_Job_: Can you recast the rows from the line with "Describe the element" to the line with "at that location." as a numbered list, dropping blank lines and leaving out the pictures?

_Input for this task_:
-------
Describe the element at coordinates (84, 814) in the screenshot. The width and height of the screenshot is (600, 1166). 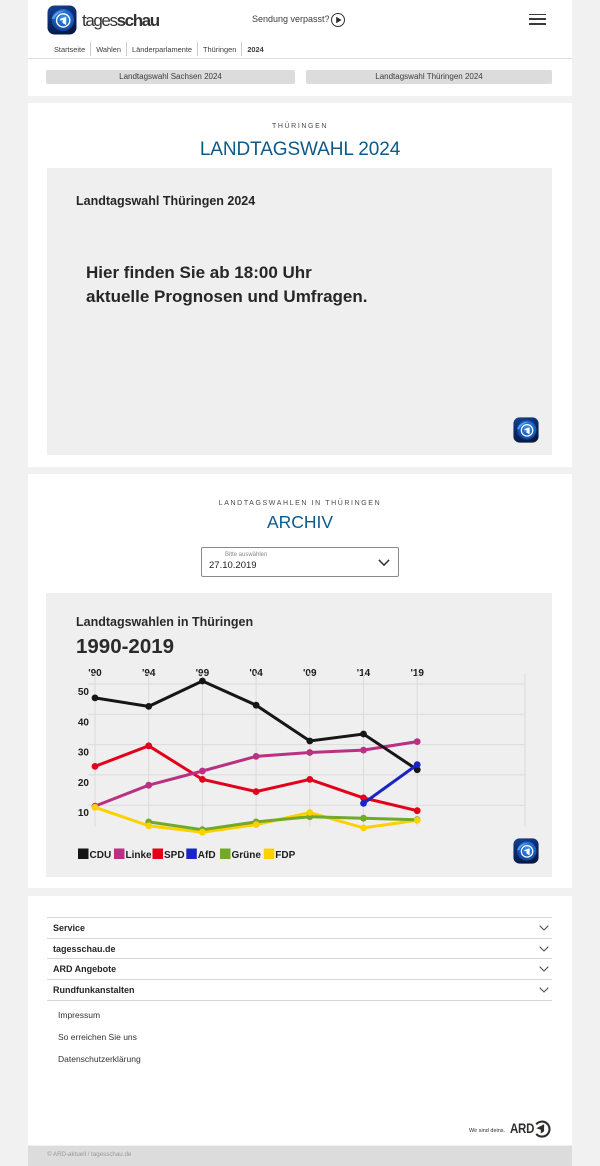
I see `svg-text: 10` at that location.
-------
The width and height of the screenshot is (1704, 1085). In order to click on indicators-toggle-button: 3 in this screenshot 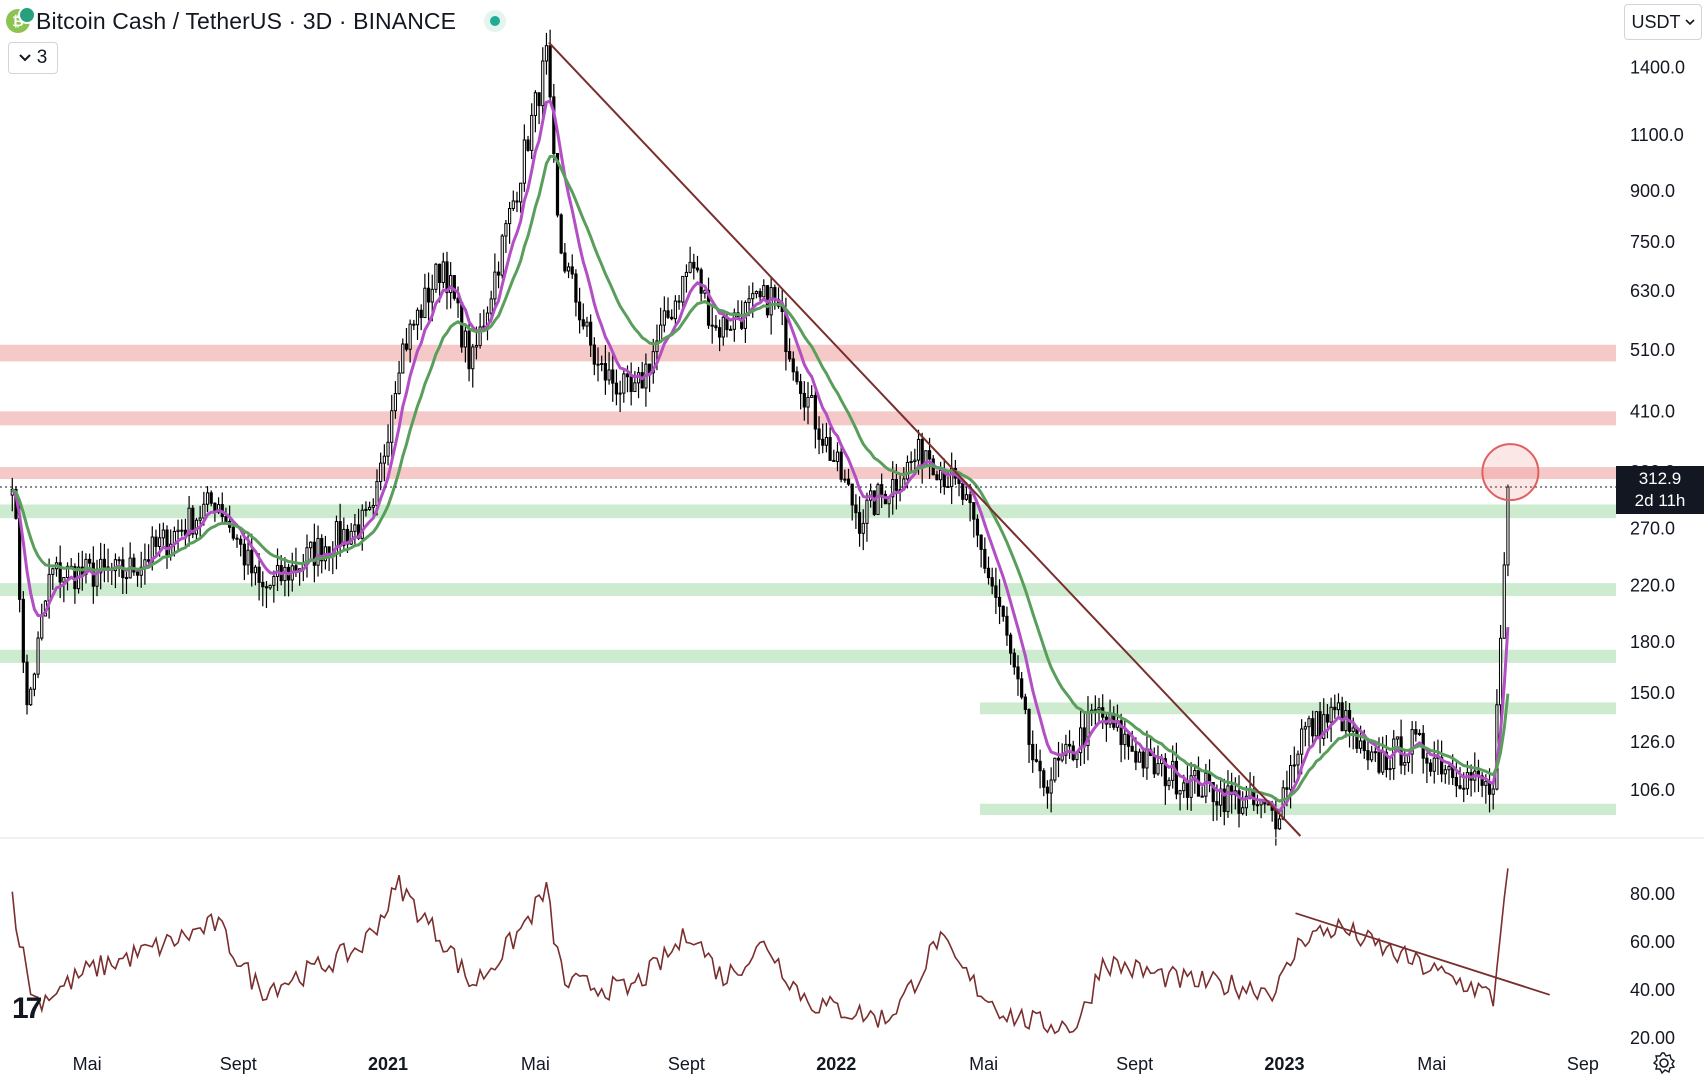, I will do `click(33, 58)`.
-------
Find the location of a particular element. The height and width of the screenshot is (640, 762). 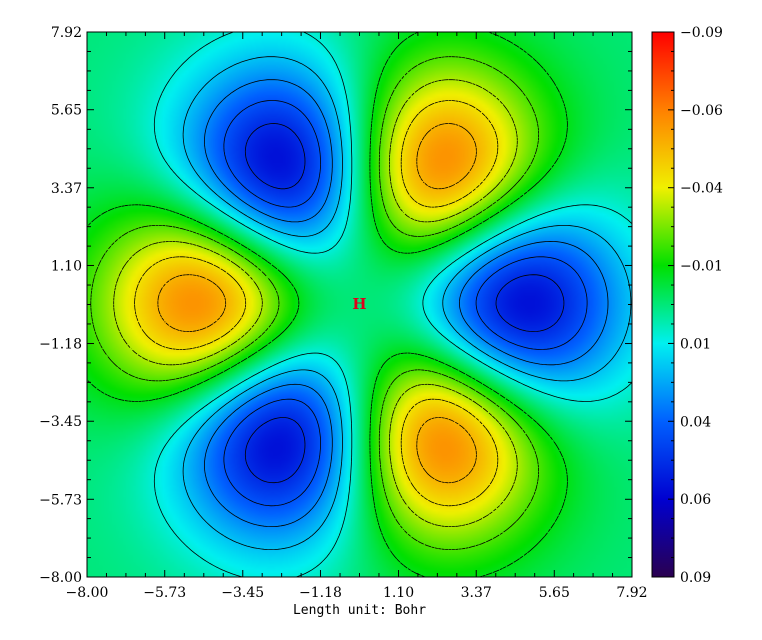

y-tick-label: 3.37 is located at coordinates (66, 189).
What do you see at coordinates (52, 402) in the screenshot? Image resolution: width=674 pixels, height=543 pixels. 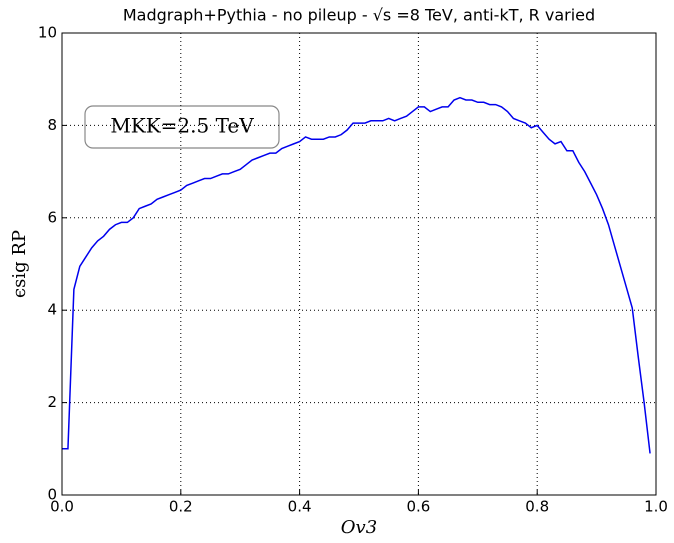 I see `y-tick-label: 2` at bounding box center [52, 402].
-------
_Solved problem_:
1. Describe the element at coordinates (84, 814) in the screenshot. The width and height of the screenshot is (600, 1166). 
2. I see `svg-text: 10` at that location.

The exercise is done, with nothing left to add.